The Sunday Magazine

Feeling crambazzled? A linguist shares words from the past that are fitting for 2023

You might not know you are feeling crambazzled or that you have a case of the mubble-fubbles, but self-described linguistic magpie Susie Dent says putting a word to your feelings will actually help.

Putting a word to a specific feeling can give you power over it, says lexicographer Susie Dent

Man sitting at library table, scratching head, with large book open in front of him.
A man reads a book in this 1950s file photo. A lexicographer explains that learning words from the past can help us manage our emotions now. (H. Armstrong Roberts/Retrofile/Getty Images)

You might not know you are feeling crambazzled or that you have a case of the mubble-fubbles, but self-described linguistic magpie Susie Dent says putting a word to your feelings will actually help. 

"The more vocabulary we have at our fingertips to articulate how we feel, the better we're able to manage our emotions," Dent told Piya Chattopadhyay on The Sunday Magazine

Digging through language from the past, and some from other tongues, U.K. lexicographer Dent has unearthed some words to help describe some of what vexes us in 2023.

» **TASKS FOR THIS EXERCISE**:
**1.** Answer these about the article on old words for feelings:
(a) How does Susie Dent describe herself?
(b) To whom did Dent speak on The Sunday Magazine?
(c) From what decade is the file photo of the man reading?
**2.** Resume the article on Susie Dent's old words for feelings from the point where it stops.
The records have no connection to the article about old words for feelings.

» **RECORD LIST**:
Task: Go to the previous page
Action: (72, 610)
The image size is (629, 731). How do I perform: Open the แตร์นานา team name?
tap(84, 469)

---

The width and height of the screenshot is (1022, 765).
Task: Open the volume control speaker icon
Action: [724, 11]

---

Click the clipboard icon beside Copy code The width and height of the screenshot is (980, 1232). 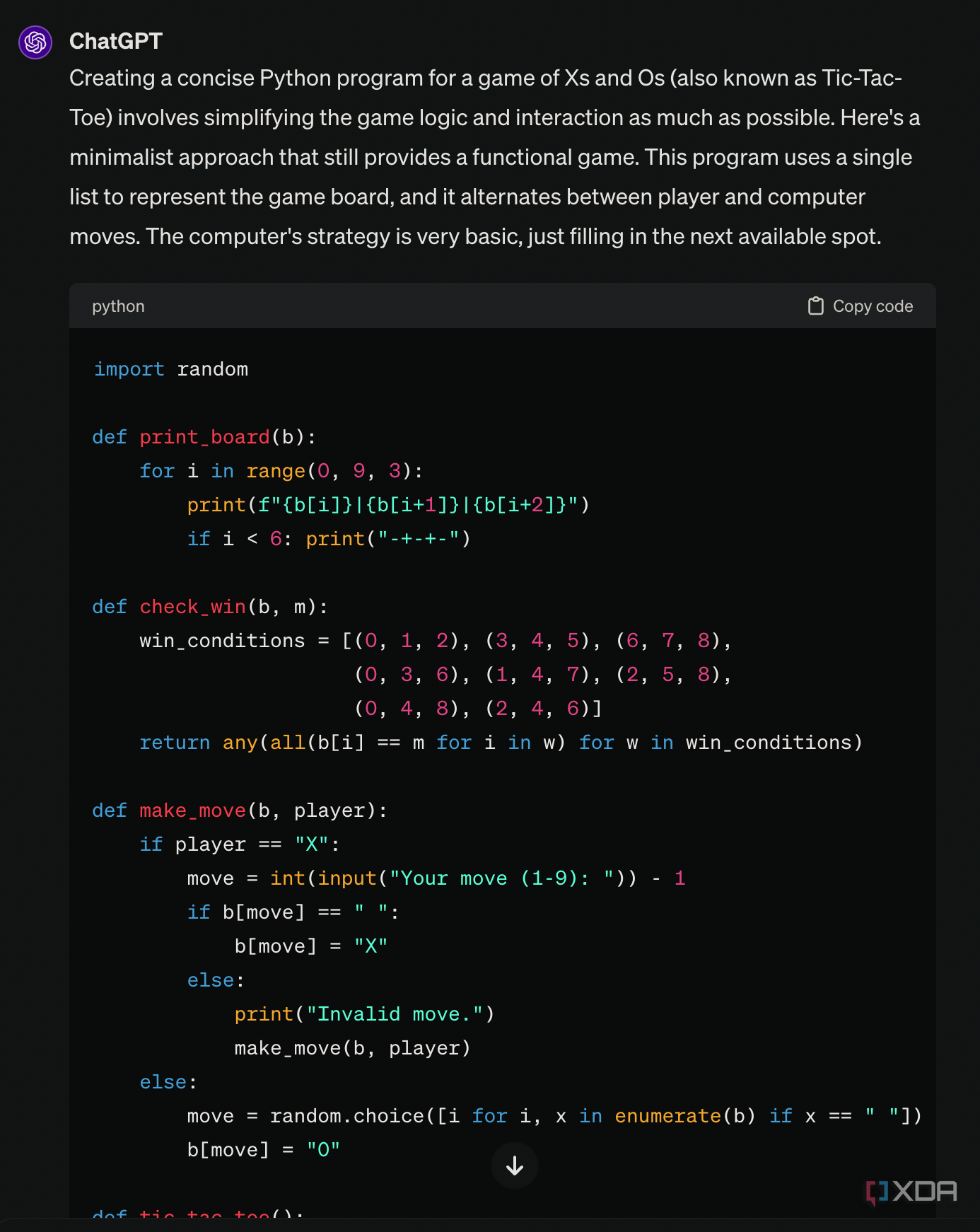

» **EXERCISE RESULTS**:
**1.**
(a) As a linguistic magpie.
(b) Piya Chattopadhyay.
(c) The 1950s.

**2.**
Dent is the author of Word Perfect and An Emotional Dictionary, as well as a regular on British television. She's known for appearing on the Channel 4 game show Countdown and 8 Out of 10 Cats Does Countdown with comedian Jimmy Carr.

Dent says learning some of these uncommon words can be helpful because it reminds people that others feel the same thing at times, so much so that there's a word for it. 

And Dent isn't the only one advocating for an expanded vocabulary in this new year. Jane Solomon, lexicographer from Oakland, Calif., and author of The Dictionary of Difficult Words, says learning a funny sounding word for a tough feeling can also help.

"Sometimes taking something that can be pretty bleak and giving it a more comical word… it makes you laugh, it takes you out of that really really dark feeling for a moment," said Solomon. 

A woman standing in front of bushes smiling with her arms crossed. Next to that image is the cover of her book.
Susie Dent is the author of An Emotional Dictionary. (Stewart Williams)

"That's the effect that words have, to have a funny word to describe a sad feeling is a special thing because it completely reframes a sad feeling."

So if you've got the mubble-fubbles, or perhaps yearning for some snerdling, these words are for you. 

L'appel du vide

You may not have heard the term l'appel du vide before, but it's possible you've still felt it. It's a French phrase that means, "the call of the void."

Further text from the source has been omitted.